Entries on target coordinates:
:::::

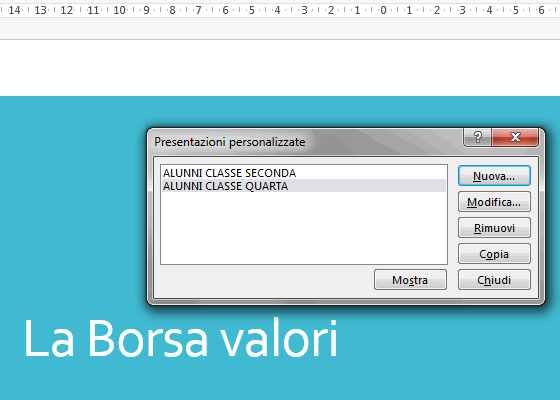The width and height of the screenshot is (560, 400).
Task: Start the custom show with Mostra
Action: [x=410, y=280]
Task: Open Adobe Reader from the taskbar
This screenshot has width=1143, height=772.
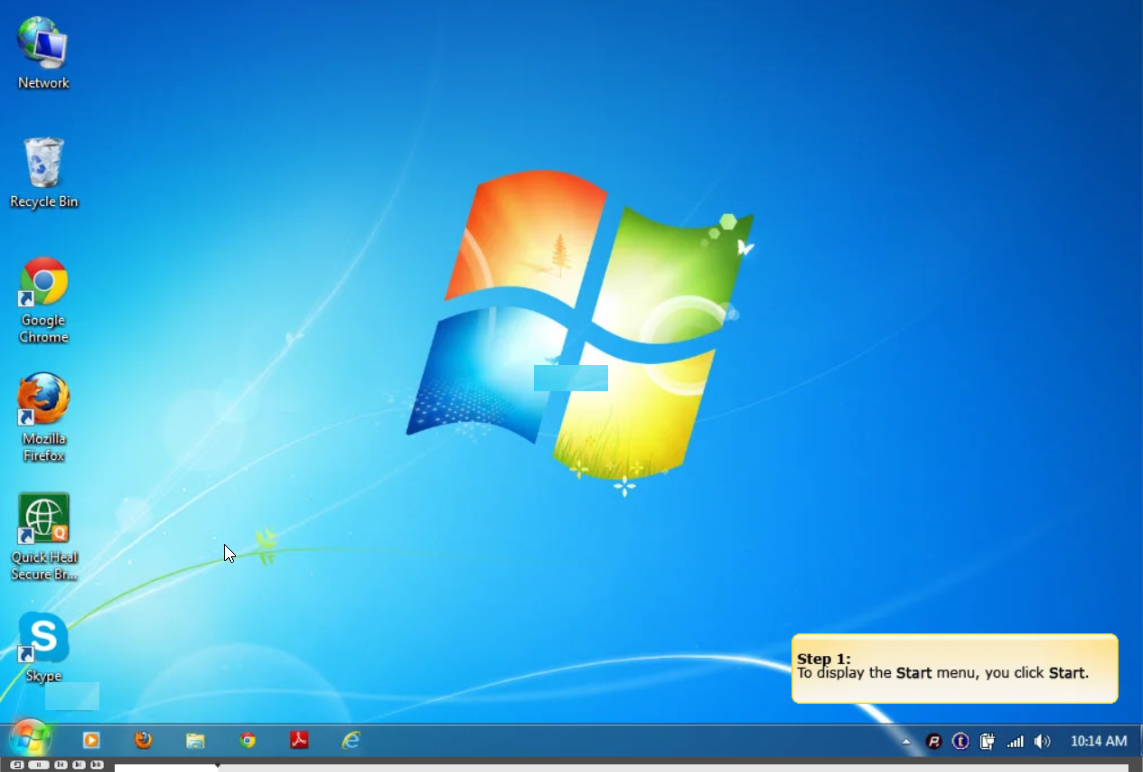Action: pos(299,741)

:::::

*EXERCISE*: Duplicate every line of the records word for word, leaving out the pictures.

*SOLUTION BELOW*:
The width and height of the screenshot is (560, 400).
Task: Start the custom show with Mostra
Action: [x=410, y=280]
Task: Open Adobe Reader from the taskbar
This screenshot has width=1143, height=772.
Action: pos(299,741)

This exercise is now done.